Perfect for first-time dog owners, and families with children of all ages, Beagles are sociable, friendly and love to get up to mischief. This will give you all hours of fun, and their playful nature will keep you entertained. However, because they are easily over-excited, it’s always wise to keep an eye on them with little children.

They are prone to wandering, particularly if they catch an interesting scent. That means you’ll need to be on your toes when you’re exploring, as well as ensuring your back garden and other outdoor areas are securely fenced in.

With an innate desire to please their owners, they’re adaptable and eager to learn new tricks and skills. Despite their excitable, exuberant personality, they only need around one to two hours’ exercise a day, and they’ll be keen to experience a range of walks and activities.


It’s easy to think that given their energetic character, Beagles need to be kept on-the-go from day one, but it’s best to give them short bursts of activity to avoid putting stress on their little limbs and joints. If they appear tired, stop your activity and give them a break.

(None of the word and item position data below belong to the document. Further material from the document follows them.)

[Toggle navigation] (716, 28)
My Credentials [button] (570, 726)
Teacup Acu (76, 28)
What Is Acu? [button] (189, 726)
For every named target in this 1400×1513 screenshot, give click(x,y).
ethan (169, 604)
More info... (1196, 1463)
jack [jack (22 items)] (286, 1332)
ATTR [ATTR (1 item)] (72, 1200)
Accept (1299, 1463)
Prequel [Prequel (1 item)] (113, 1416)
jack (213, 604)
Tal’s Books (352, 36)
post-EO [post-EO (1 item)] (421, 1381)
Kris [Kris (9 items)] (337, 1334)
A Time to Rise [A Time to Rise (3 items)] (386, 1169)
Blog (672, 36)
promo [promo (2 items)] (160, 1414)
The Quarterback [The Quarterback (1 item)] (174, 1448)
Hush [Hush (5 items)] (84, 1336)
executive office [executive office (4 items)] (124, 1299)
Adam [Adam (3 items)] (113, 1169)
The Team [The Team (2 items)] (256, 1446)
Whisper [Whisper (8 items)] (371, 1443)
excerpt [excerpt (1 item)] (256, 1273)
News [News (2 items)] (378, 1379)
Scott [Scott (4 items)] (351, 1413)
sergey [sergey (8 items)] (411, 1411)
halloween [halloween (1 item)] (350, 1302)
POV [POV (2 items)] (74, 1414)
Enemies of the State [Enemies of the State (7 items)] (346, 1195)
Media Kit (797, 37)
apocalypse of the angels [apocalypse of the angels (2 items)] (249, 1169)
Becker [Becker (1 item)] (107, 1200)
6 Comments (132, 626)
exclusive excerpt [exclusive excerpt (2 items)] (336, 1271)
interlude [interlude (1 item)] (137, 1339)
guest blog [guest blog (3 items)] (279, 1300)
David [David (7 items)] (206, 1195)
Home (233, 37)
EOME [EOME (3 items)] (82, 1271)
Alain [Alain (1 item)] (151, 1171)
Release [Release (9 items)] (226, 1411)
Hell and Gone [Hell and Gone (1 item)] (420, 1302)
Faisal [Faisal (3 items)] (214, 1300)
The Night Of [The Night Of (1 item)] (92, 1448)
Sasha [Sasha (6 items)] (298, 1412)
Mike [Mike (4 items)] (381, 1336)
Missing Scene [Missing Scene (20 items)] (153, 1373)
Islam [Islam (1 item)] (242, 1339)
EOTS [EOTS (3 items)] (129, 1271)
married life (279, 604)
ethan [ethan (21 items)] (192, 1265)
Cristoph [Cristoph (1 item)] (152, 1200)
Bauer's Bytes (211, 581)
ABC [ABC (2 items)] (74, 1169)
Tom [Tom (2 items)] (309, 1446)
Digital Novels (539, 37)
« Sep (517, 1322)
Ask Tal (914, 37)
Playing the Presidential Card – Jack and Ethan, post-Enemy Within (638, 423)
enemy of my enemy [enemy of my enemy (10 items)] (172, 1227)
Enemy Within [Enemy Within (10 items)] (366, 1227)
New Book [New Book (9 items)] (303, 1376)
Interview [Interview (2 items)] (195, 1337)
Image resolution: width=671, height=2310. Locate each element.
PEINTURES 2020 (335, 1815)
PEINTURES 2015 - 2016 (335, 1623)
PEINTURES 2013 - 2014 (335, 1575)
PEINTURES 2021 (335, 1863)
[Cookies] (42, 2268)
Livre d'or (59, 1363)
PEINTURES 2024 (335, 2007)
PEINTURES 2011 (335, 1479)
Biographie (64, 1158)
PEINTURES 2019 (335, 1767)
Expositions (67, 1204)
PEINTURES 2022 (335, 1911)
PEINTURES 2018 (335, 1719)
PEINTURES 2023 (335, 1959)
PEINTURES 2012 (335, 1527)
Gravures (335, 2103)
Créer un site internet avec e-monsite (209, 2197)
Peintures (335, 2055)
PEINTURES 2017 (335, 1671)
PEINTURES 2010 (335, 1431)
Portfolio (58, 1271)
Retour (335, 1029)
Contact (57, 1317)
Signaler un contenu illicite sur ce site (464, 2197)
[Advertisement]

Stimulation is another top tip for Beagle owners, and remembering that they are scent hounds is the key here. That means games that include seeking things out - as well as walks with lots of interesting scents for them to track - will help keep them happy.

Training Tips

  • Scent games at home – any dog can become stressed if left for long periods. One way to help reduce this in Beagles is to use the technique of scent games even when you’re out. Leaving a few toys and treats for them to seek out will help engage their inquisitive minds.
  • Socialisation – Beagles can bark, especially if they’re alone or stressed. Early socialisation with a variety of people and other dogs will help accustom them to different situations. You can do this both at home and through local puppy parties.
  • Zoning areas – crate training is a universal way of comforting dogs when at home, especially if they are left alone, or if they need a quiet, safe place to retreat to. This is something you can integrate into your routine from an early age, but you can also gate off areas to zone them, with sleeping, feeding and water areas set up in suitable places throughout your home. This will give them comforting familiarity and predictability.
  • Simple commands – commands such as “sit”, and “fetch” can be used on walks and at home from early on,which can help build a stronger bond with your Beagle,while also exerting the mental muscles these dogs are so keen to flex.


Beagles are known thieves when it comes to food, and they are prone to put on weight. Beagle puppies are also susceptible to tummy complaints, so any changes to diet need to be taken gradually, and with the advice of your vet. Because of all these factors, it’s important to get proper guidance before setting up food and exercise routines.